映画と人とわたし by エノキダケイコ

映画は時代の空気や、世代の感覚を伝え続ける、面白くて大切な文化だと思います。KINENOTEとこのブログに、見た映画の感想を記録しています。

ルネ・クレール監督「そして誰もいなくなった」2788本目

<ネタバレあり>

アガサ・クリスティの名作のひとつと数えられる原作を、出版(1933年)の12年後の1945年にアメリカで映画化したもの。クリスティはかなり読んだけど、書かれたのと近い時代の映像は初めてだし、「テン・リトル・インディアンズ」のメロディを聴くのも初めて。こういう映画は、冬休みの夜長にゆっくりと見るものですよね。

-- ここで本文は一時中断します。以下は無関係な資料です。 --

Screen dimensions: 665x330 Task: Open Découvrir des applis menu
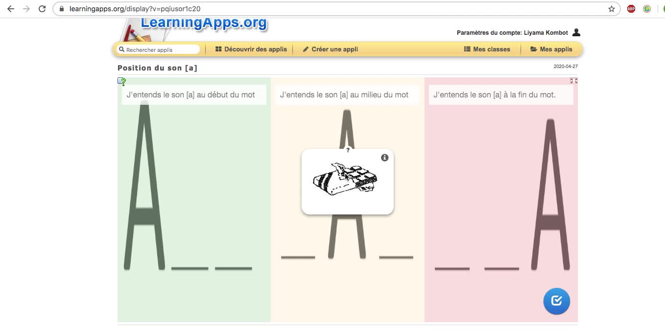pos(251,49)
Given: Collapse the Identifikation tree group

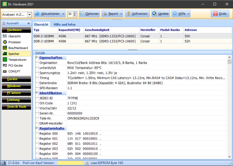Looking at the screenshot, I should coord(36,93).

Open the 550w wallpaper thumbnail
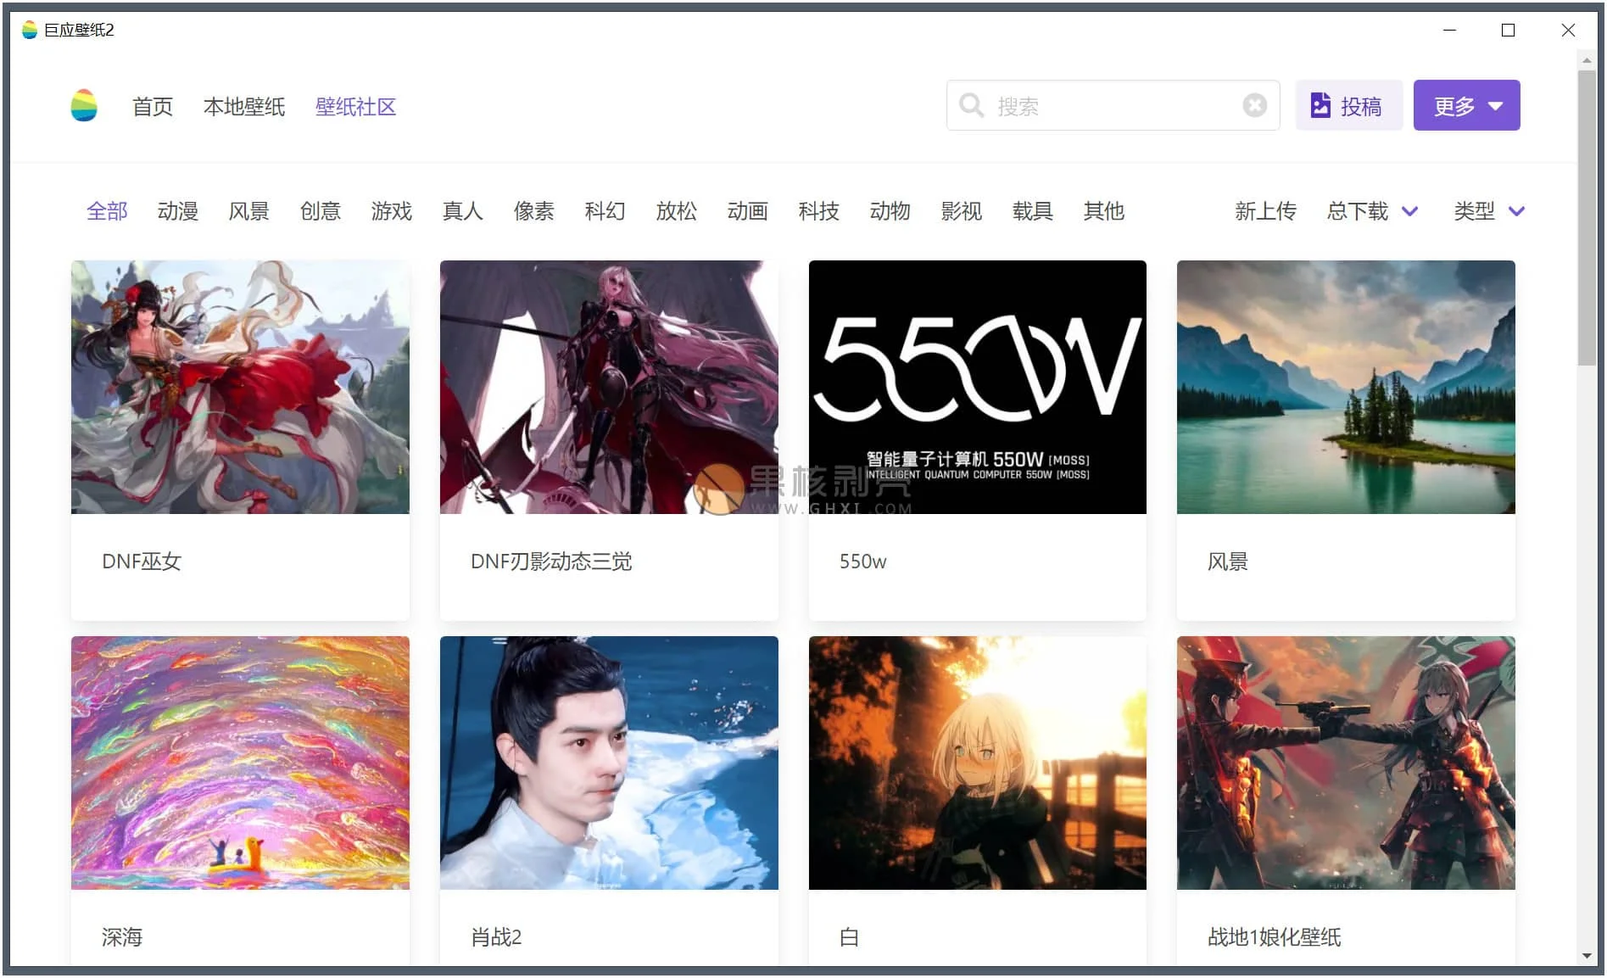[977, 387]
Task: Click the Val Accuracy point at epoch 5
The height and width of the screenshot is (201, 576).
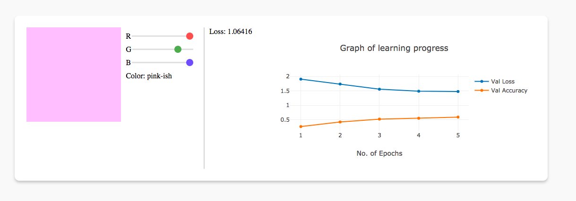Action: coord(458,117)
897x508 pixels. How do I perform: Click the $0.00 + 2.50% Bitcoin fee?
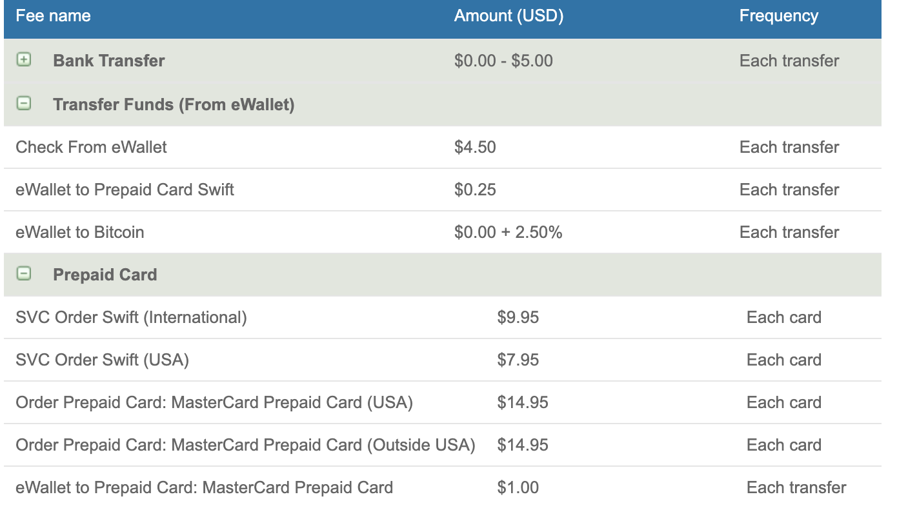pos(508,232)
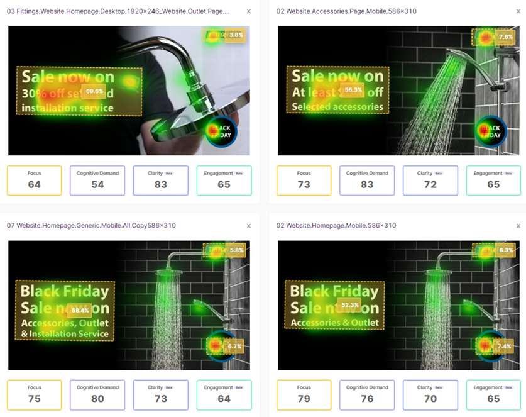Click the Cognitive Demand 83 score box
This screenshot has width=526, height=417.
pos(367,181)
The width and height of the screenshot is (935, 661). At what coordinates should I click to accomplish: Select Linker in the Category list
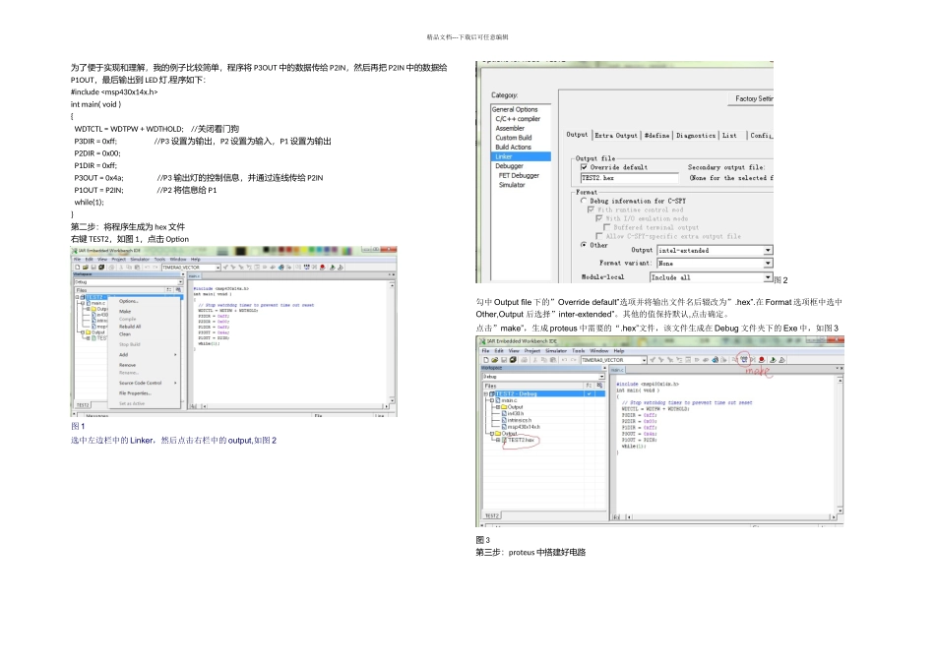pyautogui.click(x=504, y=156)
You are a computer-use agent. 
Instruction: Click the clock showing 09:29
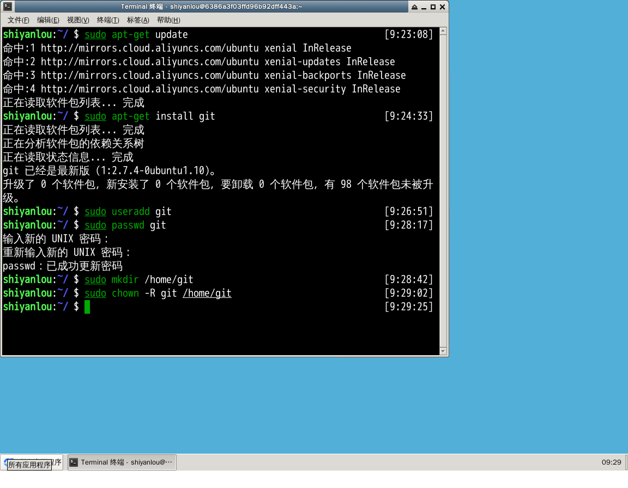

孤島を舞台とした密室もの、犯人不明のまま全員が殺されてしまうという設定。ミステリーの類型のいくつかがここで作られたという、歴史的名作です。

全員が殺されるべき人物であるという点で、全員が一人の人を殺す動機を持っている「オリエント急行」と真逆。映画化したのはフランス人のルネ・クレールだけど、彼もまた第二次大戦終結を待たずしてハリウッドに移ってたんですね。

今見られるのはAmazonプライムだけだけど、画質が悪いですね~。これでなければYouTubeで字幕なしの動画を探すしかなさそうなので、しょうがないか。

演出がきわめてシンプルで、人がどんどん死んでるのに「ええっ!」とか「きゃあ!」とか「おおっ!」といった感嘆詞を上げる人もおらず、ひたすら淡々と日常を過ごしてるのが不自然なくらいです。今はどんな国で作ってもこういう、事務的といっていいような演出は、ないな。死に対する根源的な恐怖をもたないかのような出演者たち。。。

するすると映画は進行し、犯人は…ていうか3人が2人になったところで幕切れ。あれ、原作と違う。…戯曲版がベースなのかぁ。小説の方がスリリングなんだけどな。

ちょっとがっかりしたけど、そういうもんか…。